What is expected = Nothing but the records, copied exactly and stripped of pictures, should be in the answer.

※ ※ ※

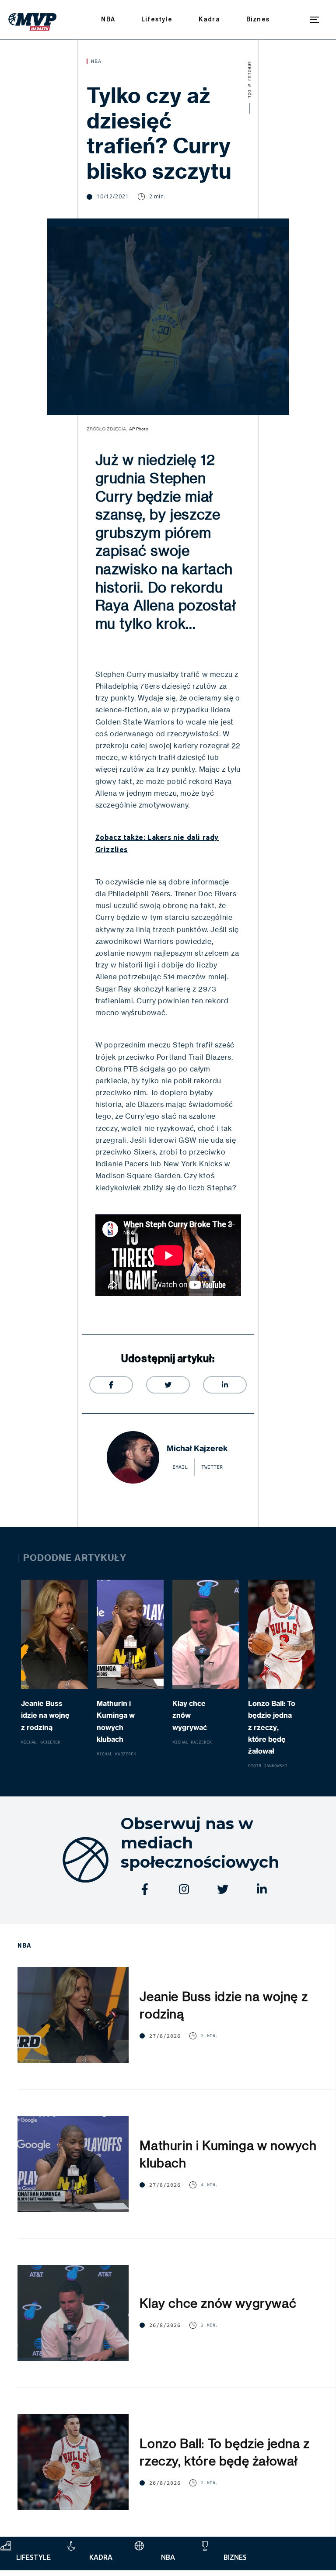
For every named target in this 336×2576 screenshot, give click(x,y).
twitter (212, 1467)
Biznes (258, 19)
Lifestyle (156, 19)
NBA (108, 19)
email (180, 1467)
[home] (32, 19)
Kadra (209, 19)
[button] (314, 20)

※ ※ ※

Written response =
For every named target in this 336×2576 screenshot, give click(x,y).
twitter (212, 1467)
Biznes (258, 19)
Lifestyle (156, 19)
NBA (108, 19)
email (180, 1467)
[home] (32, 19)
Kadra (209, 19)
[button] (314, 20)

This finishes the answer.